My body was destroyed at the end of my drinking days. Sobriety gave me the chance to rebuild it. Running, strength training, and yoga have helped me not only regain my health but thrive. There was a time when running a single mile seemed impossible. Now, I run for hours, pushing my body to limits I never thought I’d reach.

2. Mental Fitness

Addiction is a battle of the mind. Even after the alcohol was gone, the self-doubt, self-loathing, fear, and anxiety remained. Running has helped me train my mind to endure, to sit with discomfort, and to find peace in hard things. My friend Cat and I always remind each other “move a muscle, change a thought.” Meditation, therapy, and the 12 steps have also played a huge role in rewiring the way I think.

3. Spiritual Fitness

For me, spirituality isn’t about religion—it’s about connection, purpose, and gratitude. Whether it’s the stillness of a sunrise run, the bliss of depletion crossing a finish line, or the cleansing sweat of a hot yoga class, I’ve found a deeper connection to not only my own soul, but the world, through movement. The program of AA has also taught me that surrendering to something greater than myself isn’t a sign of weakness—it’s a source of strength. It is the ultimate connection to the flow state.

4. Emotional Fitness

Before sobriety, I dulled all emotions in the oblivion of the bottle. Now, I face them. I still don’t understand them all but I’m a continuous work in progress. Running has become an activity where I process my trauma, grief, stress, and even joy (the positive emotions can still be the hardest for me to feel). I continue to work in therapy and meditation at not fully suppressing emotions and letting them move through me. I long for the day I am able to shed tears during a long run or feel pure elation at a race finish and I’m slowly putting in the work to get there. Sobriety has taught me that emotions aren’t something to escape—they’re proof that I’m alive.

Huge Outrageous Goals

Nine years ago, I was barely surviving. Today, I’m beyond thriving and in the best shape of my adult life. My involvement with Recovery Road Runners has brought me such amazing opportunities to give back.
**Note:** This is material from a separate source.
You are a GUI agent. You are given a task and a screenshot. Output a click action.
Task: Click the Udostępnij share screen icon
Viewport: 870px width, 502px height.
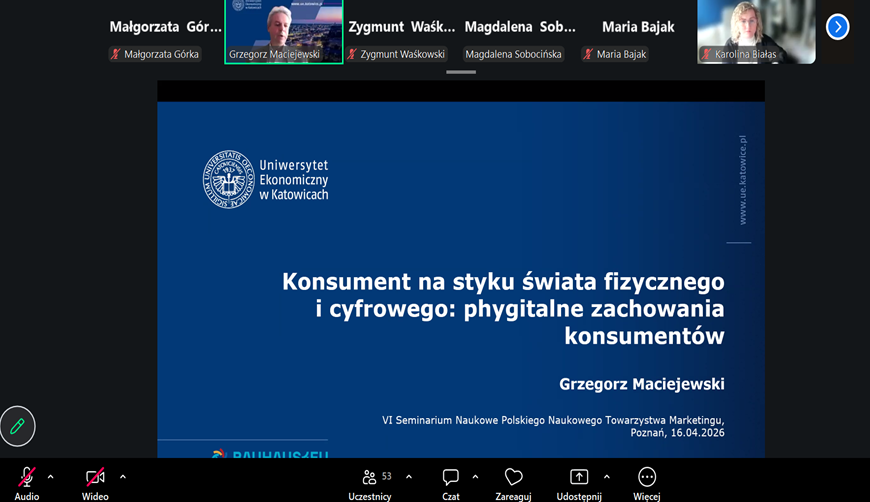pyautogui.click(x=579, y=477)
This year, amongst a number of other goals, I’m taking on two epic ultrarunning challenges with my friend Joe Hardin to raise awareness and funds for Recovery Road Runners in support of addiction recovery. We’re running across the entire state of Rhode Island in March and across the entire state of Indiana in August, pushing our limits not just for ourselves, but for those still struggling. Change is possible.

Donation Link for the epic runs of Joe and I this year in support of Recovery Road Runners and addiction recovery!

One thing (of many) I’ve learned in these nine years is that sobriety isn’t about what you lose. It’s very much about what you gain. Strength. Clarity. Connection. And the ability to chase down the wildest, craziest dreams imaginable. Huge outrageous goals!!

If you’re struggling, know this: It is never too late to change. Your past does not have to define your future. There is always hope. There is a way out. And on the other side of that darkness and pain, there is a life beyond your wildest dreams.